The chiropractic approach to health care focuses on the patient's overall health. Chiropractors provide natural, drugless, nonsurgical health treatments, relying on the body's inherent recuperative abilities. They also recognize that many factors affect health, including exercise, diet, rest, environment, and heredity. Chiropractors recommend changes in lifestyle that affect those factors. In some situations, chiropractors refer patients to consult with other health practitioners.
Like other health practitioners, chiropractors follow a standard routine to get information needed to diagnose and treat patients.
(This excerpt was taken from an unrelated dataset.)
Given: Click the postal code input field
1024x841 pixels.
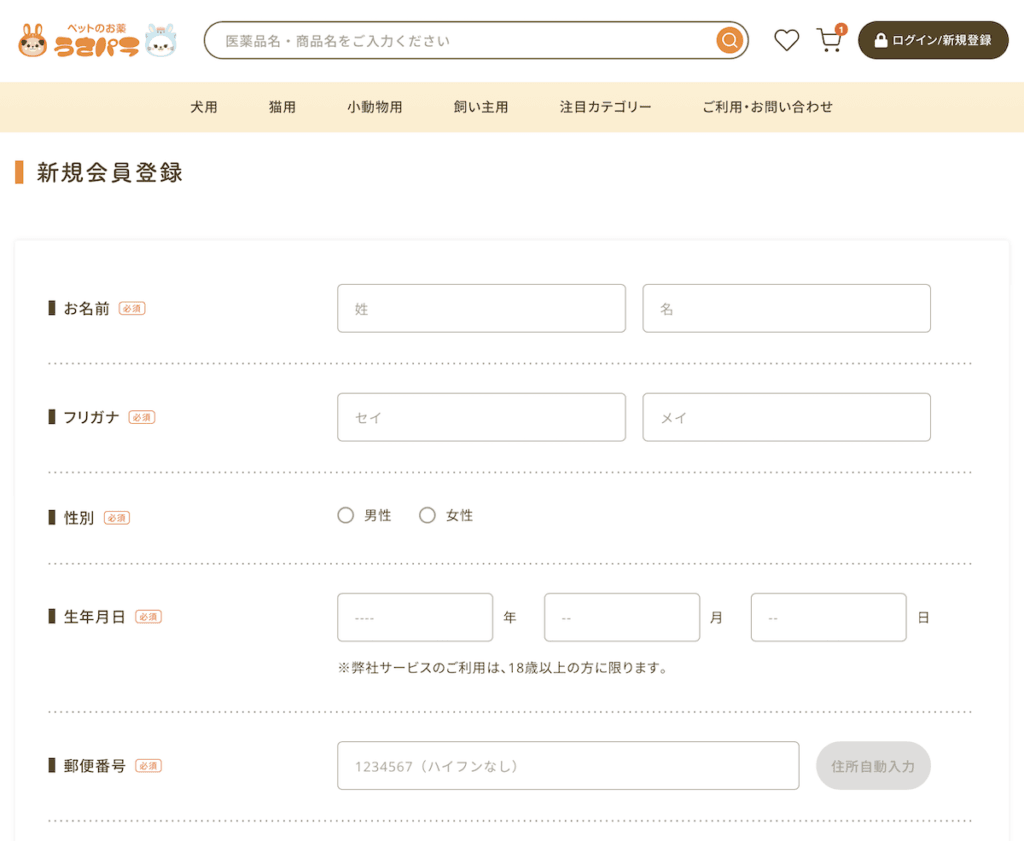Looking at the screenshot, I should tap(568, 765).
They take the patient's health history; conduct physical, neurological, and orthopedic examinations; and may order laboratory tests. X-rays and other diagnostics images are important tools because of the chiropractor's emphasis on the spine and its proper function. Chiropractors also analyze the patient's posture and spine using a specialized technique. For patients whose health problems can be traced to the musculoskeletal system, chiropractors manually adjust the spinal column. (From the online Occupational Outlook Handbook, 2010-2011)
The Application Process
Applications are considered for each academic term. It is recommended the application be submitted one year prior to the desired enrollment. This process may vary. Check specific programs for their application process and deadlines. Applicants will be required to submit transcripts and a personal statement or essay that expresses their motivation for choosing the chiropractic profession.